The Trump administration is preparing what would be the biggest shift in AI chip export controls in history. According to Bloomberg, the draft regulation would require companies like Nvidia and AMD to obtain US government permission to sell AI chips to any country worldwide, not just China. Shares of both companies fell on the news. After following the chip war for years, this completely changes the rules of the game.
What changes with the new rules
Until now, AI chip export controls primarily focused on China and roughly 40 countries considered risky. The new proposal changes everything:
- Global licensing system: Nvidia, AMD, and others would need Commerce Department approval for EVERY international sale of high-performance AI accelerators
- US as gatekeeper: The government would become the doorkeeper of the entire global AI industry
- Applies to everyone: Not just China, but allies like Europe, Japan, South Korea, and the rest of the world
Before vs after the new rules
| Aspect | Current rules | New proposal |
|---|---|---|
| Restricted countries | ~40 countries | All (global) |
| Type of control | Specific blacklist | License per sale |
| Chips affected | High-end (H100, H200) | All AI accelerators |
| Process | Automatic for allies | Case-by-case approval |
| Approval time | Instant for allies | Weeks or months |
Market impact
The market reaction was immediate:
- AMD: Dropped over 2% during the March 5 session
- Nvidia: Fell over 1%, though it recovered to close +0.2%
- Magnificent Seven index: Down over 6% since October, per Bloomberg
The underlying issue is that investors were already nervous about excessive AI spending ($700 billion in combined CapEx from the top 5 cloud providers in 2026), and regulatory uncertainty now adds to the pressure.

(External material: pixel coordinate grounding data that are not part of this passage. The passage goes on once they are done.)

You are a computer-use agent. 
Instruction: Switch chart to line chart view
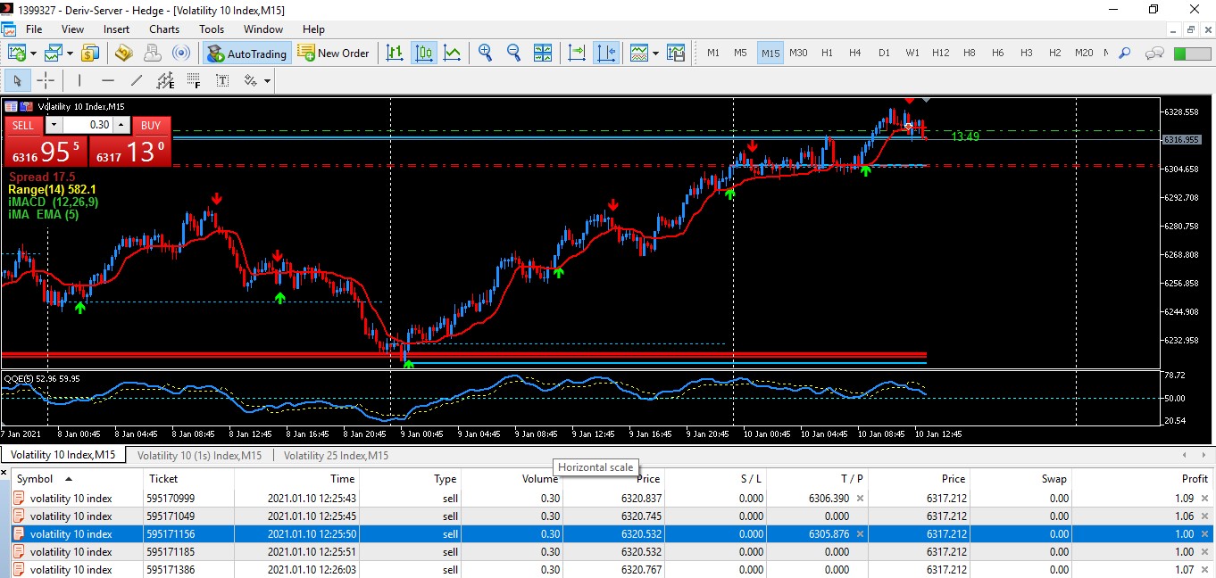pos(453,53)
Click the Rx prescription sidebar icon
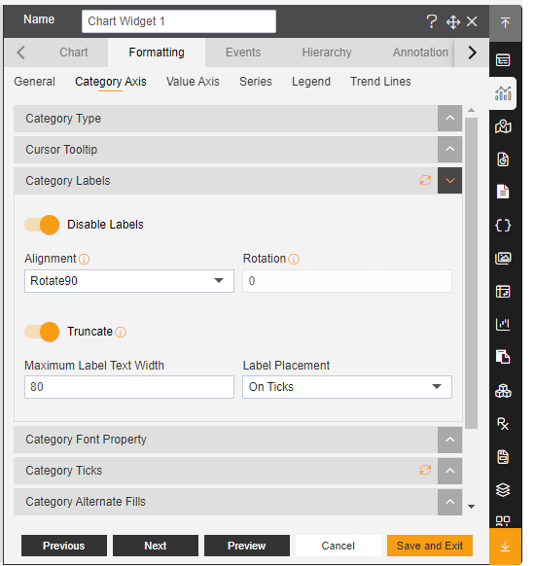Image resolution: width=535 pixels, height=566 pixels. [x=503, y=424]
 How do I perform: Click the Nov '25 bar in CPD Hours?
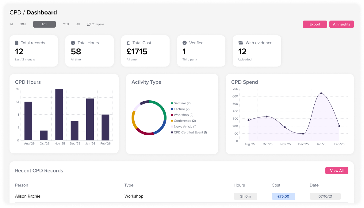click(x=59, y=114)
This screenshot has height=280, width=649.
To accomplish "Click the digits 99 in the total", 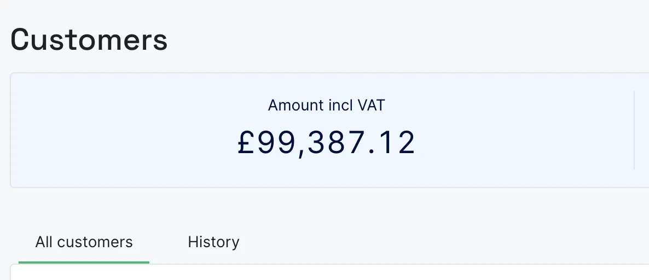I will click(x=274, y=142).
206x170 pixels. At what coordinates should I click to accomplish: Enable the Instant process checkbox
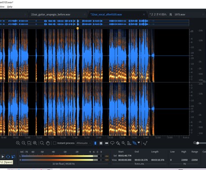point(55,143)
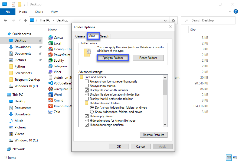Click the Apply to Folders button
This screenshot has width=239, height=161.
tap(113, 58)
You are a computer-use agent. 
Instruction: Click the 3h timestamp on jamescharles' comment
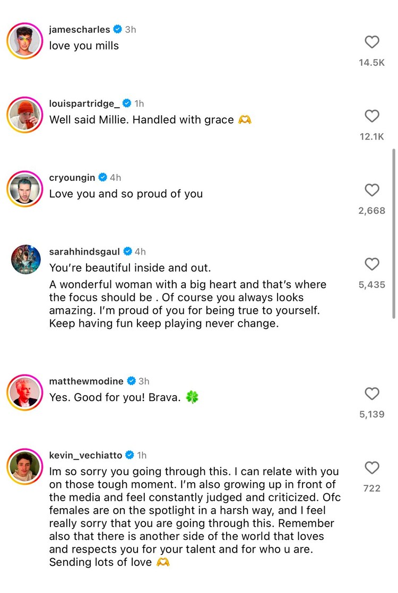click(130, 30)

Why this matters for the global industry
In my experience analyzing the semiconductor market, this has massive implications:
- AI startups in Europe and Asia: Could face weeks-long delays receiving GPU chips, stalling projects
- Data centers outside the US: Expansion would become complicated if every purchase requires approval
- Competitors: Chinese chips (Huawei Ascend) and European alternatives could gain market share by being more accessible, even if less powerful
- Prices: Artificial scarcity could spike AI GPU prices on the secondary market
What the government says
A Commerce Department spokesperson said they are "committed to promoting secure exports of the American tech stack" and won't return to Biden's rule they consider "burdensome, overreaching and disastrous." However, the new proposal appears even more restrictive than Biden's approach.
Common issues
Does this affect consumers or just companies?
Directly, only companies buying AI accelerators (H100, H200, MI300X). Consumer GPUs like the RTX 5090 or RX 9070 are NOT included in these restrictions. However, if AI GPU prices rise, AI services (ChatGPT, Claude, Gemini) could eventually become more expensive.
Is the new rule already approved?
No. It's a draft that still needs public review and approval. According to TechCrunch, it could take months before it takes effect, and it will likely be modified after lobbying from Nvidia and AMD.
Should I worry if I invest in Nvidia or AMD?
Analyst consensus keeps both stocks at "buy," but short-term volatility is real. I've been following these regulations for a while and each announcement triggers temporary dips that typically recover within weeks.